A run of listings:
______________________________
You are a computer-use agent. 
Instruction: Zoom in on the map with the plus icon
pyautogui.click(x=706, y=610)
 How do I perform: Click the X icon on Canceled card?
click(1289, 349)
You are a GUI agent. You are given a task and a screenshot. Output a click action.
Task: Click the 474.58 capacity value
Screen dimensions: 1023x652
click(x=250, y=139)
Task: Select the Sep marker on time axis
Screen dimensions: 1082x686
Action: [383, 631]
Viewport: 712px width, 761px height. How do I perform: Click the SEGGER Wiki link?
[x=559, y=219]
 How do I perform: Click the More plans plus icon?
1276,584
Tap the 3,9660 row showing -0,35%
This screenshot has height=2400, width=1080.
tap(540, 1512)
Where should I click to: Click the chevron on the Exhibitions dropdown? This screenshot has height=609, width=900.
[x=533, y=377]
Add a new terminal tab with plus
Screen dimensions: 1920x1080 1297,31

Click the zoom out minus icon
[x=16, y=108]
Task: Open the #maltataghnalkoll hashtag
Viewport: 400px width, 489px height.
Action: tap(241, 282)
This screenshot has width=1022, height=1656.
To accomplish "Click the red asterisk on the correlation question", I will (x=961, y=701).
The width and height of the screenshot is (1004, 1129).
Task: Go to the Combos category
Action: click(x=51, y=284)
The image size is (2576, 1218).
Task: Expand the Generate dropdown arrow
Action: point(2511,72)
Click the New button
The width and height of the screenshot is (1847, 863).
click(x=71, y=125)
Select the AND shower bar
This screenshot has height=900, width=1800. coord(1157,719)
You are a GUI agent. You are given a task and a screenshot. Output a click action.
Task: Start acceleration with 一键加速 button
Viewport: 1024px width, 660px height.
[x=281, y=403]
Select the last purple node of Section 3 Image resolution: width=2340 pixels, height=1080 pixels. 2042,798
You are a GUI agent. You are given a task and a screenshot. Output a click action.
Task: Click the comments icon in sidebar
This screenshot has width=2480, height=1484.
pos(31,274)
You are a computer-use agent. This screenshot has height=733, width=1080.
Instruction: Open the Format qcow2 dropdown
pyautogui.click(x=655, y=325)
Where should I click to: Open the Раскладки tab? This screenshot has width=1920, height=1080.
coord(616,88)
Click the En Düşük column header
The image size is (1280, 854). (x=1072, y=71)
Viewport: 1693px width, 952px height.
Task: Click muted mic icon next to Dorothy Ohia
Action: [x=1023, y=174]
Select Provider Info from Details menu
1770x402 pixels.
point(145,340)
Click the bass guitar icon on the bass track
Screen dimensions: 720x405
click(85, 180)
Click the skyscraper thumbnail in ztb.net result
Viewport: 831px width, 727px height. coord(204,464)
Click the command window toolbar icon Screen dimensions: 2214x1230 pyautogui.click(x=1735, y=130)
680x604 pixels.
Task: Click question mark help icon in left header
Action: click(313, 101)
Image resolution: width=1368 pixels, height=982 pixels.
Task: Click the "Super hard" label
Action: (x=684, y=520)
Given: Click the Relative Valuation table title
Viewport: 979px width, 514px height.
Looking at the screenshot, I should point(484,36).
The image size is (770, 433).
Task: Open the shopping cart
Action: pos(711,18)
______________________________
◆ **EXERCISE GOAL**
Could you give, as a numbered list with blank lines left out, the lines of the listing from its start through the line containing "Select the last", inclusive?

◆ **EXERCISE ANSWER**
1. You are a computer-use agent. 
2. Instruction: Zoom in on the map with the plus icon
3. pyautogui.click(x=706, y=610)
4.  How do I perform: Click the X icon on Canceled card?
5. click(1289, 349)
6. You are a GUI agent. You are given a task and a screenshot. Output a click action.
7. Task: Click the 474.58 capacity value
8. Screen dimensions: 1023x652
9. click(x=250, y=139)
10. Task: Select the Sep marker on time axis
11. Screen dimensions: 1082x686
12. Action: [383, 631]
13. Viewport: 712px width, 761px height. How do I perform: Click the SEGGER Wiki link?
14. [x=559, y=219]
15.  How do I perform: Click the More plans plus icon?
16. 1276,584
17. Tap the 3,9660 row showing -0,35%
18. This screenshot has height=2400, width=1080.
19. tap(540, 1512)
20. Where should I click to: Click the chevron on the Exhibitions dropdown? This screenshot has height=609, width=900.
21. [x=533, y=377]
22. Add a new terminal tab with plus
23. Screen dimensions: 1920x1080 1297,31
24. Click the zoom out minus icon
25. [x=16, y=108]
26. Task: Open the #maltataghnalkoll hashtag
27. Viewport: 400px width, 489px height.
28. Action: tap(241, 282)
29. This screenshot has width=1022, height=1656.
30. To accomplish "Click the red asterisk on the correlation question", I will (x=961, y=701).
31. The width and height of the screenshot is (1004, 1129).
32. Task: Go to the Combos category
33. Action: click(x=51, y=284)
34. The image size is (2576, 1218).
35. Task: Expand the Generate dropdown arrow
36. Action: point(2511,72)
37. Click the New button
38. The width and height of the screenshot is (1847, 863).
39. click(x=71, y=125)
40. Select the AND shower bar
41. This screenshot has height=900, width=1800. coord(1157,719)
42. You are a GUI agent. You are given a task and a screenshot. Output a click action.
43. Task: Start acceleration with 一键加速 button
44. Viewport: 1024px width, 660px height.
45. [x=281, y=403]
46. Select the last purple node of Section 3 Image resolution: width=2340 pixels, height=1080 pixels. 2042,798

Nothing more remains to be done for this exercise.